- [Set of tasks]
[a] Rewrite the stretch from "The strikers are" through "even larger benefits." in the article on the court workers' strike, putting "part-time jobs" in place of "part-time positions".
[b] According to the article on the court workers' strike, how many court stenographers went on strike six months earlier?
[c] Continue the article on the court workers' strike from where it stops.

>> Start Extracted text

Some 1,800 employees of the court system, 80 percent of them women, have been striking since June 21. The strike has caused severe delays throughout the system, and Supreme Court President Dorit Beinisch said last week that unless it is resolved, the courts' work may soon grind to a complete halt.

The strikers are demanding that 500 part-time positions be expanded to half-time, and that the preferential terms of the bonus they earn as court workers be reinstated. Once, this bonus distinguished them from other civil servants, but now, other public-sector workers receive similar or even larger benefits.

Finally, they are seeking a major organizational change in the Courts Administration that would improve administrative workers' opportunities for promotion and raises and expand the number of workers eligible for reimbursement of car expenses.

However, the Courts Administration claims that meeting the workers' demands would mean adding 127 new positions to the system, which it cannot afford.

A legal source familiar with the strike told Haaretz that it was sparked by the court stenographers' successful strike six months ago. The 750 stenographers stayed on strike for weeks and eventually won a collective agreement that secured them a raise of NIS 1,000 each, compensation for wage erosion and reimbursement for car expenses.

The source added that negotiations between the workers and the Courts Administration had reached an impasse, and resolving the dispute was now up to the civil servants' union, the Finance Ministry and the Civil Service Commission.

>> End Extracted text
>> Start Supplied data

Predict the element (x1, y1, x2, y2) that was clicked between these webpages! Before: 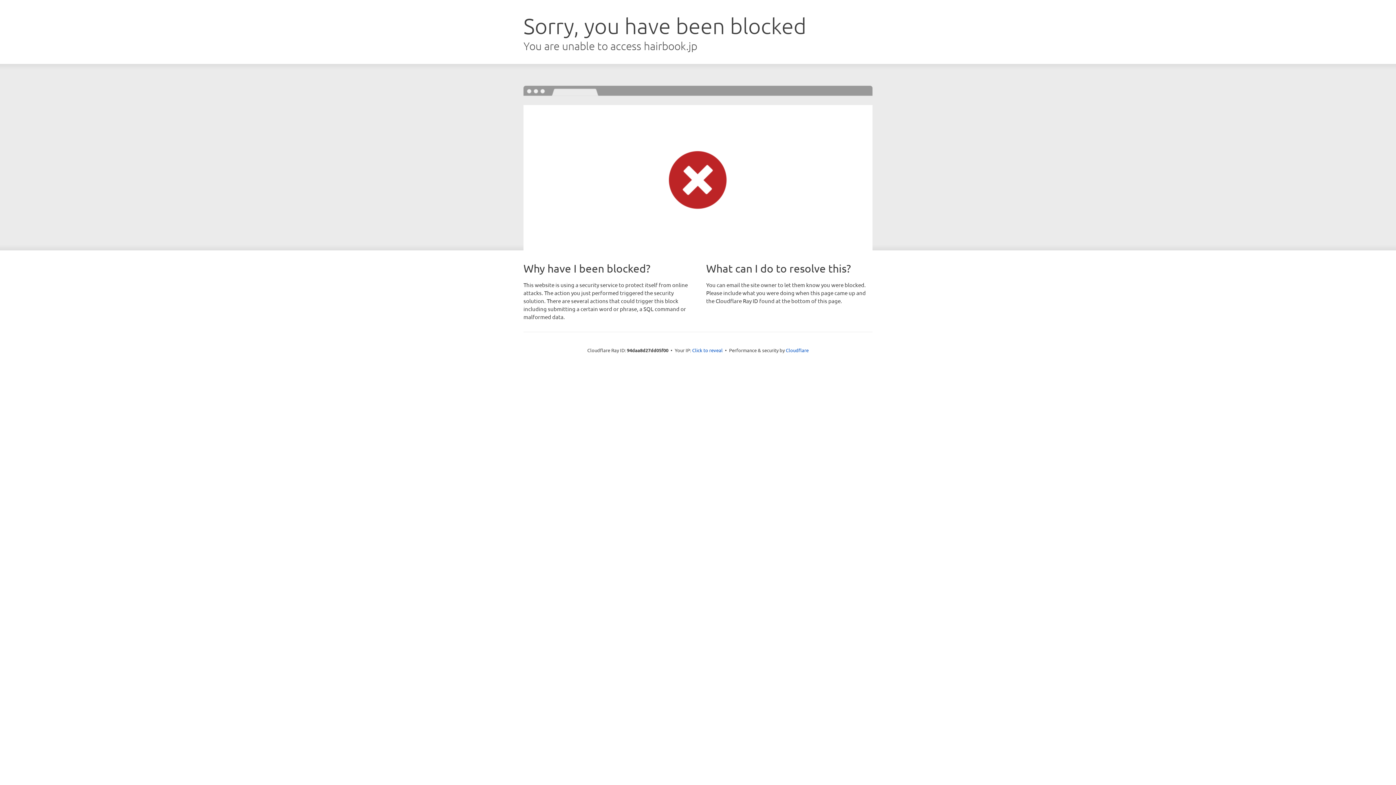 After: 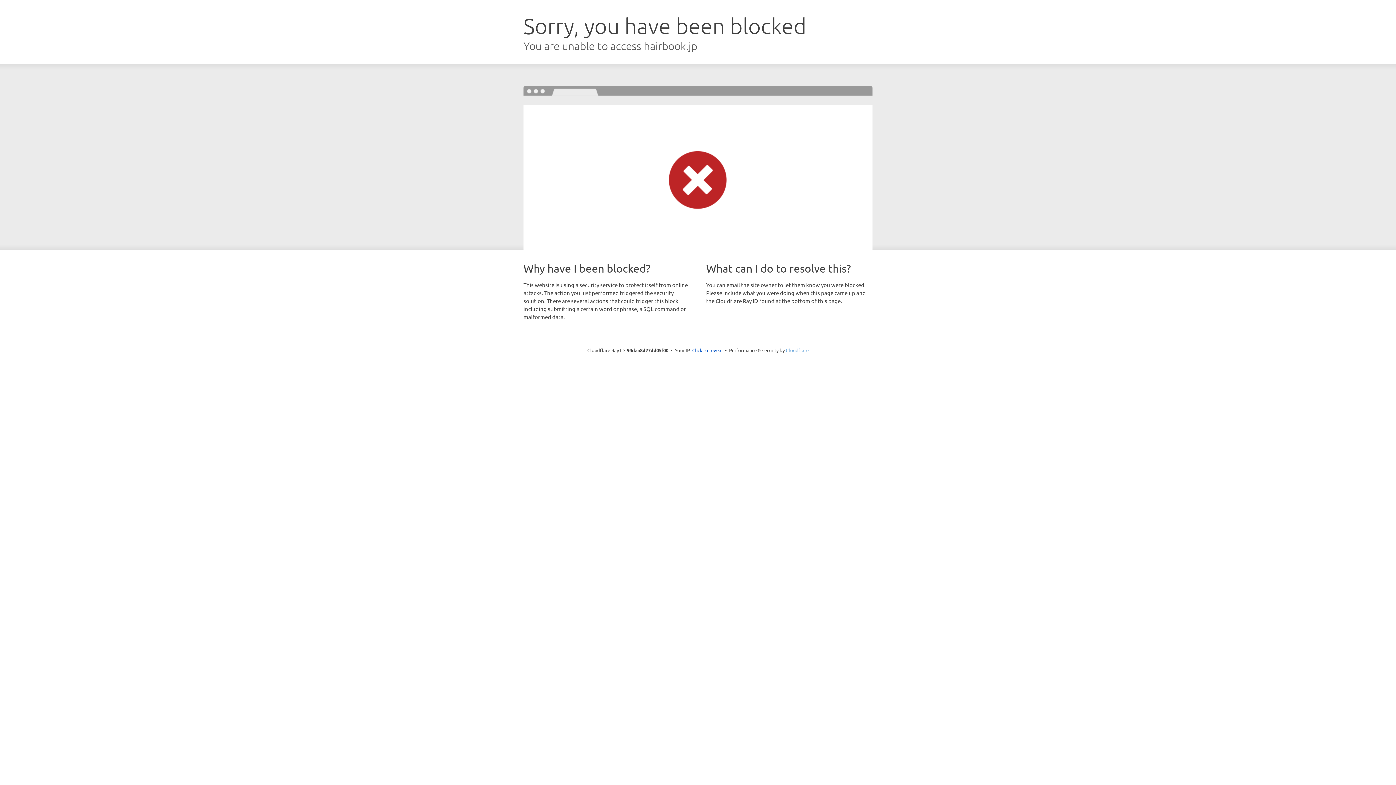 Action: bbox: (786, 347, 808, 353) label: Cloudflare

>> End Supplied data

- [Answers below]
[a]
The strikers are demanding that 500 part-time jobs be expanded to half-time, and that the preferential terms of the bonus they earn as court workers be reinstated. Once, this bonus distinguished them from other civil servants, but now, other public-sector workers receive similar or even larger benefits.

[b] 750

[c]
Lawyers have been trying to bypass the strike by appealing directly to judges and their clerks. Yona Hayer-Levy, chief public defender for the Tel Aviv and central districts, told Haaretz that attorneys have begun approaching the clerks directly with urgent requests in a bid to keep legal procedures moving. Usually, the courts' chief secretaries are the ones who accept urgent requests, and then pass them on to judges at their own discretion.

However, no new civil proceedings can be started, aside from urgent matters such as requests for injunctions or for protective orders for people at risk from their relatives. And in criminal cases, the list is only slightly longer, encompassing matters such as appeals of verdicts in criminal trials, appeals against the release of suspects in custody and requests to extend the remand of people already on trial.

Avi Harush, deputy chairman of the court workers' union, told Haaretz the workers planned to intensify the strike, including by locking up the courts' stocks of paper, which would significantly impair the judges' work.